Task instructions :: Repeat these records exactly, pictures excluded.

Data supplied ::
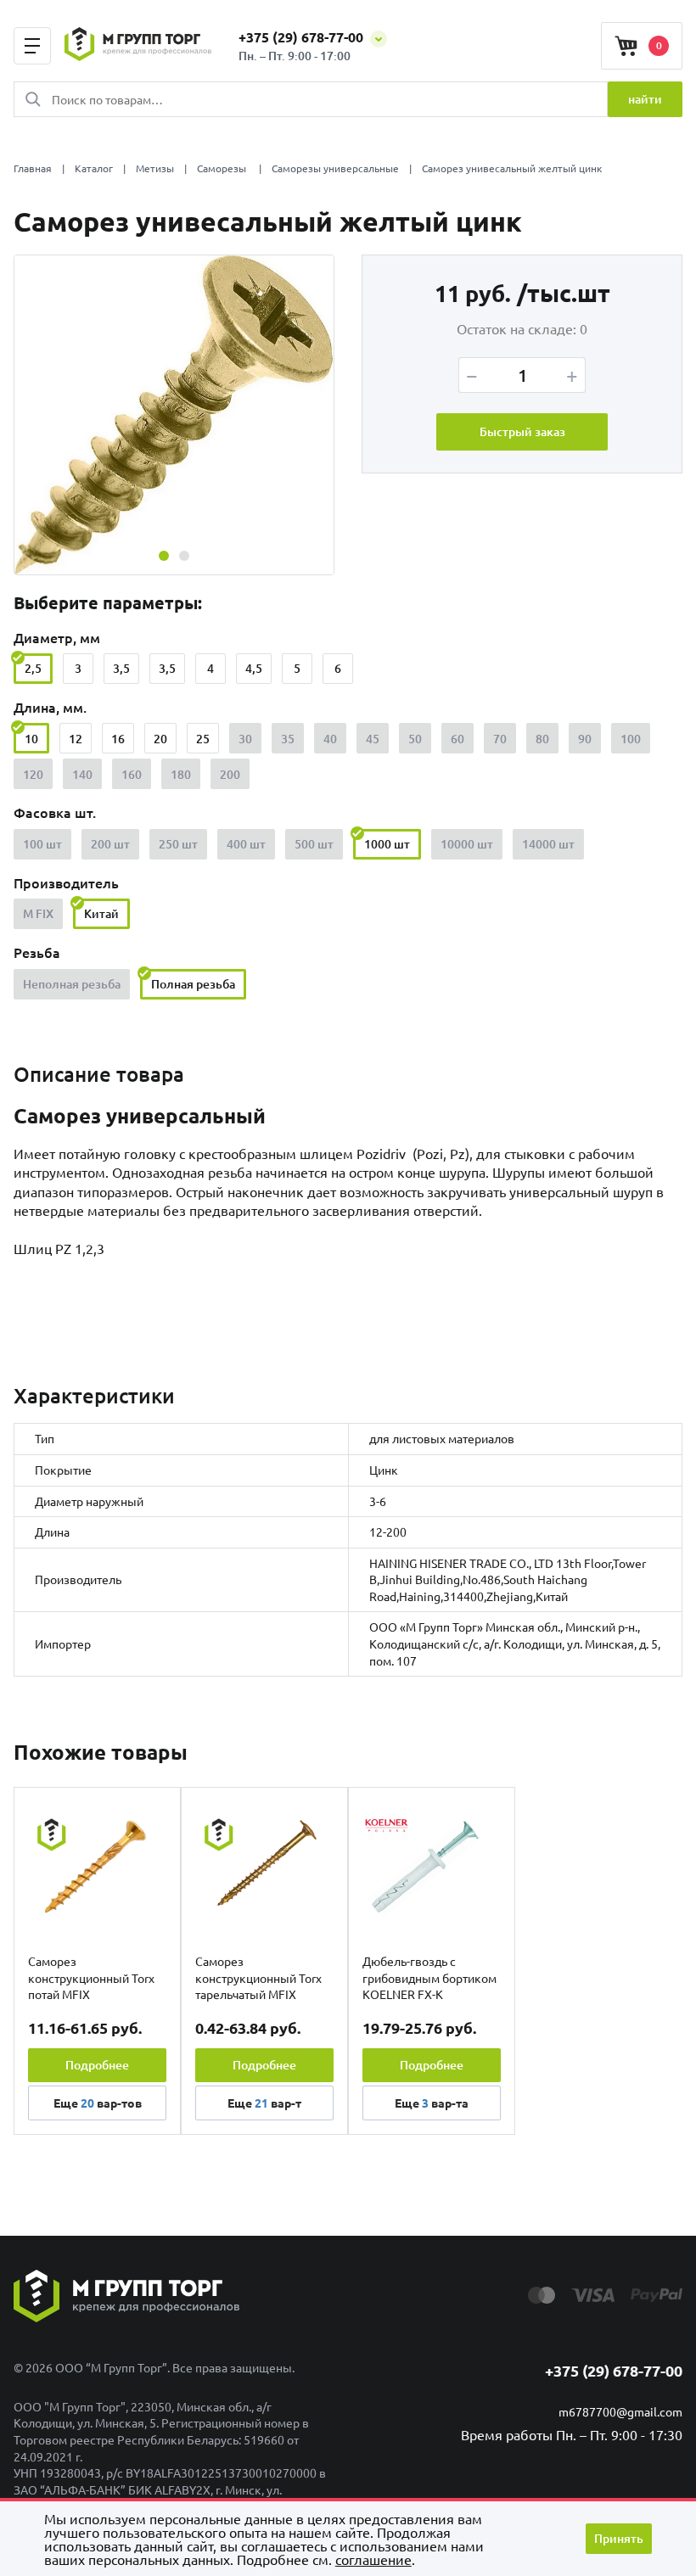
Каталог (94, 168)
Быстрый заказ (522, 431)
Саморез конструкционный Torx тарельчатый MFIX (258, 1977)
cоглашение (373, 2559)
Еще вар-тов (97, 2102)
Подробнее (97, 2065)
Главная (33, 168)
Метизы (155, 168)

Task answer ::
Каталог (94, 168)
Быстрый заказ (522, 431)
Саморез конструкционный Torx тарельчатый MFIX (258, 1977)
cоглашение (373, 2559)
Еще вар-тов (97, 2102)
Подробнее (97, 2065)
Главная (33, 168)
Метизы (155, 168)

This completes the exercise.